Profile: Elva Mai Hoover
by Jess Salgueiro
I met Elva Mai Hoover in rehearsals for a play called “Like the First Time.” She played my grandmother and on our lunch breaks we would go grab pho or sushi at some spot in the Annex. She never lectured me on life even though she very well could have (I was 23 and completely clueless yet thought I had figured it ALLLL out). But one day she told me in a serious tone, which she rarely ever took with me, “You’re at a very special time in your life. You’re beautiful just because you’re young. You don’t have to try. So many women spend this precious time of their lives being the most insecure. Please don’t. It’s a waste and a tragedy. You’ve been given a gift. Enjoy it while you got it.”
This passage has stuck with me and reverberates so deeply inside me that I think I share it with another young woman at least once a week, but probably more.
I knew this woman was fire and I needed some more bastions of wisdom.
what is the greatest lesson you’ve learned about power?
Greatest lesson I’ve learned about power is that it’s pretty seductive. For me, having recently been elected to a position of relative power within an organization, I have to keep resisting the impulse to say Yeah, sounds good to me. Let’s do it! I have to keep reminding myself that consensus is the most important piece, and that things I feel strongly are the ‘right’ decisions, still need to be discussed and questioned. I’ve also learned that once that discussion has taken place, sometimes my opinion changes. So there you go.
what are you working on?
I’m working on retaining my positivity, my sense of humour and my lighter side. I’ve always had a tendency to go to the worst case scenario in situations and that generates a lot of fear. I’m fortunate to have people in my life who know me well, and who can tease me about this. Once I’ve managed a laugh, I'm ready to start looking at a more balanced view of what’s around me.
what would you say to your 30 year old self?
At thirty, I was the mother of a seven year old daughter, at the end of a marriage, had just had a hysterectomy, and was recognizing that I needed to find the strength and the wherewithal to find a way of living on my own, and supporting myself and my kid. Nobody marries thinking that it won’t be forever, and I carried a lot of guilt around the breakup of my marriage, and some of my behaviours during it. What would I say to my 30 year old self? Elva, there are a lot of changes ahead for you. You need to be strong, put one foot in front of the other and get on with it.
what is a favourite failure of yours?
Probably going back into a relationship for a second time, when I knew it could never work.
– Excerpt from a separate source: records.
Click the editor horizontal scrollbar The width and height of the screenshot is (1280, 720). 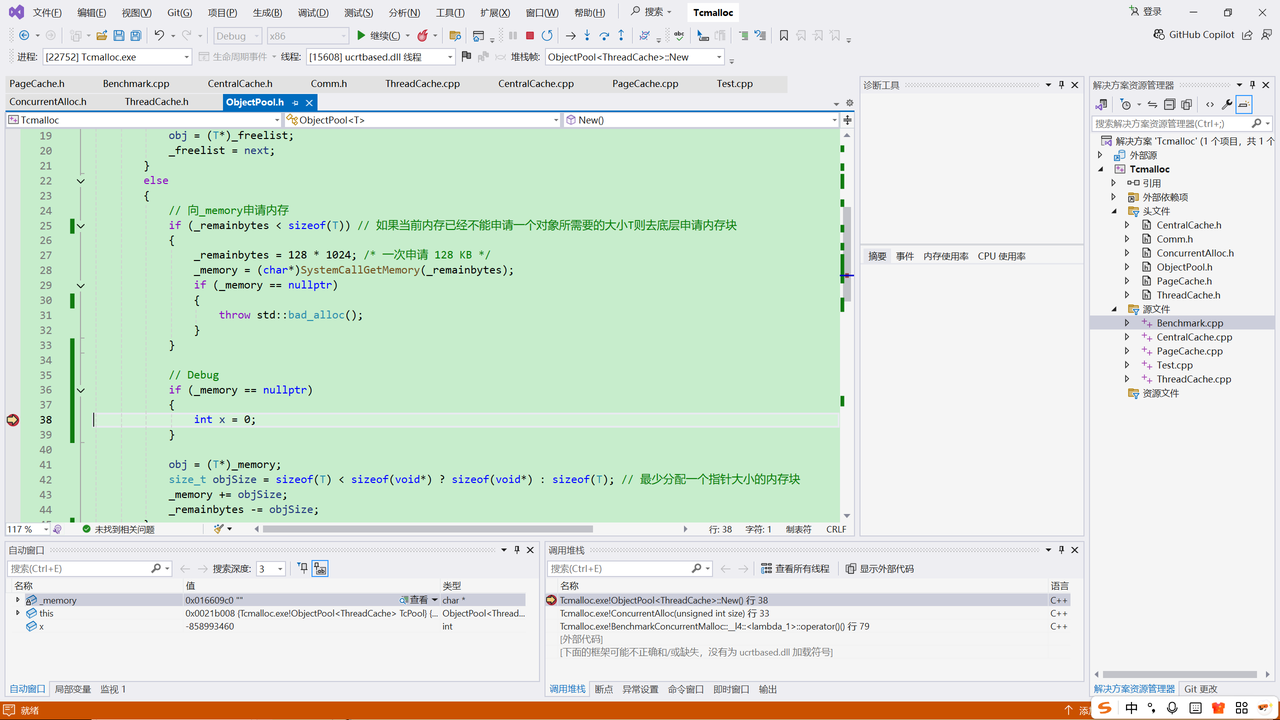tap(470, 529)
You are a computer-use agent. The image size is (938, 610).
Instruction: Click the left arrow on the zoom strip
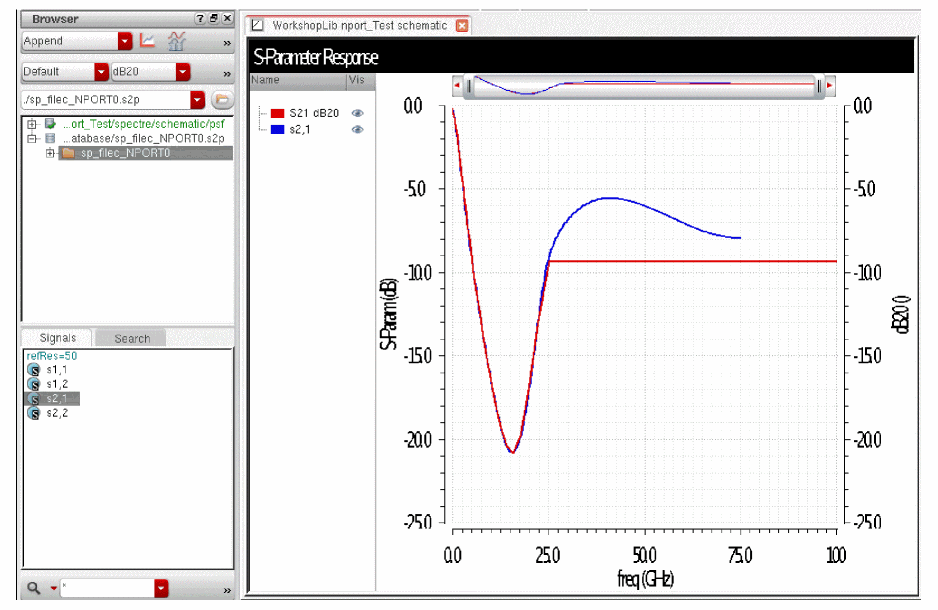(x=457, y=87)
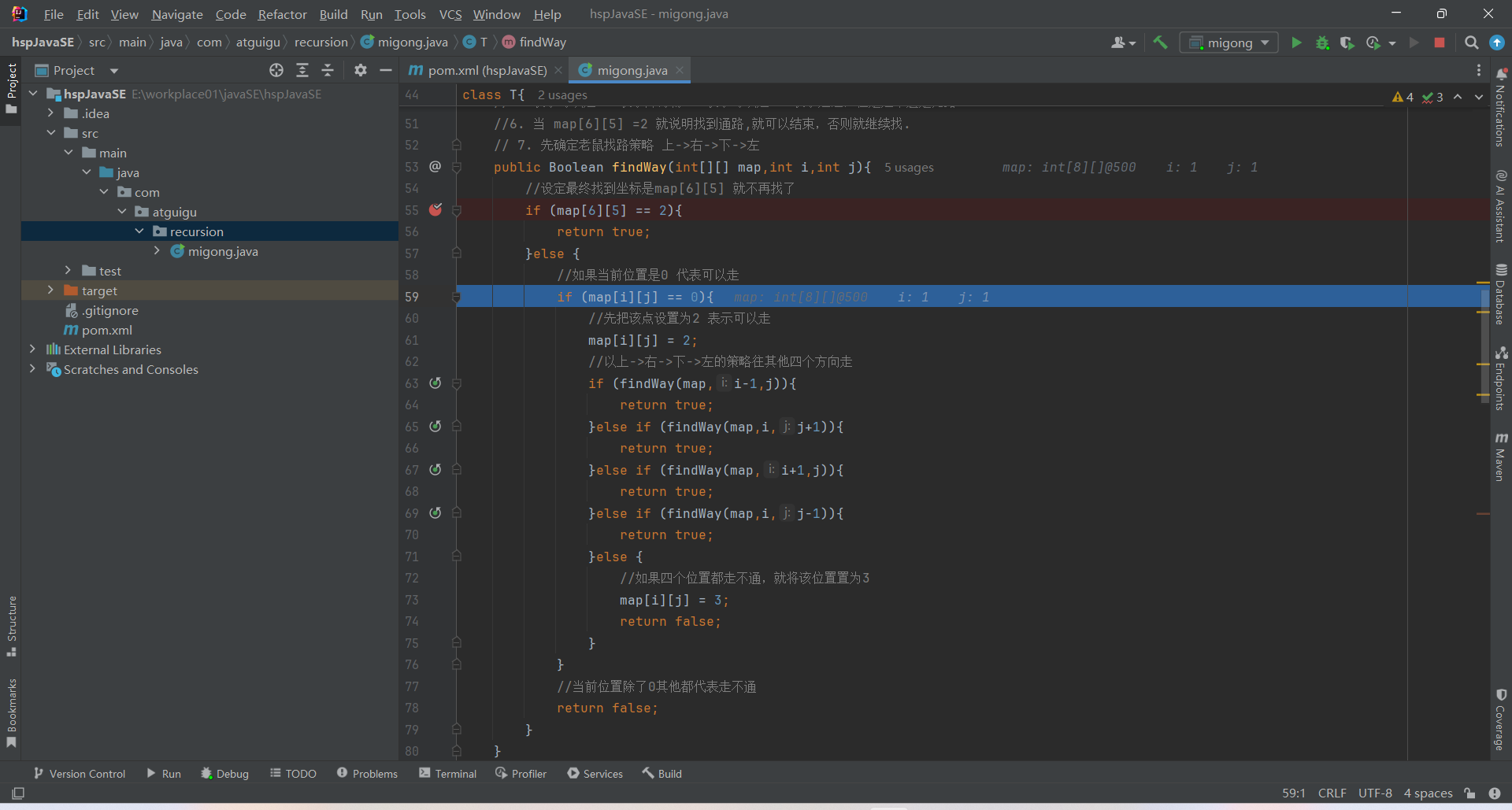
Task: Click Select Opened File crosshair icon
Action: 276,70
Doing that, having to go through the same steps all over again but even worse, even more humiliating and ugly, taught me that there were some really deep seated issues that I had to work through. It got me into therapy for a time, and the realization that the men who were attractive to me on a physical and emotional level were really, really bad for me. They were, in fact, my poor old alcoholic, glamorous, sexy dad, and I had to learn that I was never going to be able to redeem or save them.
what’s the greatest lesson you’ve learned about love?
Honestly, that romantic love is poison for me. I don’t do it well. The greatest love I’ve ever experienced is the love I feel for my daughter, and my grandson.
what’s the greatest lesson you’ve learned about beauty?
That physical beauty fades and disappears, and how important it was to me when I was younger. It still is. So much of my self worth was based on it when I was young. It was so hard for young women in my day to see themselves outside of it, and particularly in the profession I was involved in. I got my biggest accolades for being ‘pretty’ and ‘lovely’, and looking back, I spent a lot of my youth responding to that kind of praise, and in fear because of unwanted male attention.
what is something you’ve come to love/accept about yourself that maybe you didn’t always?
I spent a lot of time thinking about myself in terms of what I wasn’t … ways that I didn’t measure up. Not pretty enough, not brilliant enough, not talented enough, not unique enough … the list of what I wasn’t was endless. Now, I know that I value loyalty, decency and fairness, and that if I commit to something, I will give it my very best shot and knowing that makes me feel good about being who I am.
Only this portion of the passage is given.